▸ **PROBLEM TO WORK ON**: Once you reach the line containing "Ropa Interior (414, 284)" in the data below, restate each line word for word up to and including the one containing "Enviar a unha amiga (682, 611)".

*** THE DATA

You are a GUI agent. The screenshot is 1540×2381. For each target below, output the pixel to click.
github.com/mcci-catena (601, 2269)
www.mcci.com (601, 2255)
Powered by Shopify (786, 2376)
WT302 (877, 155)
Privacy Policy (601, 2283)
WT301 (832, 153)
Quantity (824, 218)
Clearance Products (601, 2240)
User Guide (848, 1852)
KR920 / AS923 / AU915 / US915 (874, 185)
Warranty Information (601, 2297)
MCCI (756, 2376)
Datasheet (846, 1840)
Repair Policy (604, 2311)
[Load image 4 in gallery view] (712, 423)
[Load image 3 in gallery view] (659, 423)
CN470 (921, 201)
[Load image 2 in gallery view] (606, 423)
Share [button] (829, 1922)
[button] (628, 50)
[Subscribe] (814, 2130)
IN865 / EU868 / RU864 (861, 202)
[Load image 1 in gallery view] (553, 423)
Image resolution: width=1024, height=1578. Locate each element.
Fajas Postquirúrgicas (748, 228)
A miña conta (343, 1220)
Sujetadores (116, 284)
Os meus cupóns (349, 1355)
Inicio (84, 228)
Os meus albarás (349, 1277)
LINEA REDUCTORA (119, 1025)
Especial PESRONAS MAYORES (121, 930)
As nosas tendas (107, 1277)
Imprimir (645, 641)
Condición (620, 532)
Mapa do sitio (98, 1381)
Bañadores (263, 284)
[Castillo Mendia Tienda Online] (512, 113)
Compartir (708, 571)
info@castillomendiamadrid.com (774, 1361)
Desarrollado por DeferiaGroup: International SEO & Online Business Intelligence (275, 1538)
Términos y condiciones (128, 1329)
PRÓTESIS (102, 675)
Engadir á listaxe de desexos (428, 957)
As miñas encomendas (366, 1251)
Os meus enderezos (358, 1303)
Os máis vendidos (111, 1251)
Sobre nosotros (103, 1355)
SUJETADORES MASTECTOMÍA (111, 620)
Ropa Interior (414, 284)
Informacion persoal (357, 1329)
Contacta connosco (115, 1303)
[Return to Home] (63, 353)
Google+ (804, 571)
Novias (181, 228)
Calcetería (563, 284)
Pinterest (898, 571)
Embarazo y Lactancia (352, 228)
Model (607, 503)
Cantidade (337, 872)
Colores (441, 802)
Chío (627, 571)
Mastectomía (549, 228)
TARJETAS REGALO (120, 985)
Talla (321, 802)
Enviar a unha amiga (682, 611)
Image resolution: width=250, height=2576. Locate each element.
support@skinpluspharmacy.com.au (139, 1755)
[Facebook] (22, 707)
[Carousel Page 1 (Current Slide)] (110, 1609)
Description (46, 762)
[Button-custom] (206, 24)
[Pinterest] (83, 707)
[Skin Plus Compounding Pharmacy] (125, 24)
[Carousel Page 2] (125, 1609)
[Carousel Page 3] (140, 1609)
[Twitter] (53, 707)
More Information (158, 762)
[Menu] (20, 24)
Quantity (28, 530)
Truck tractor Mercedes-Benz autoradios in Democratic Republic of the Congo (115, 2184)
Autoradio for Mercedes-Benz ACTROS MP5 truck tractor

******

▸ **EXERCISE RESPONSE**:
Ropa Interior (414, 284)
Informacion persoal (357, 1329)
Contacta connosco (115, 1303)
[Return to Home] (63, 353)
Google+ (804, 571)
Novias (181, 228)
Calcetería (563, 284)
Pinterest (898, 571)
Embarazo y Lactancia (352, 228)
Model (607, 503)
Cantidade (337, 872)
Colores (441, 802)
Chío (627, 571)
Mastectomía (549, 228)
TARJETAS REGALO (120, 985)
Talla (321, 802)
Enviar a unha amiga (682, 611)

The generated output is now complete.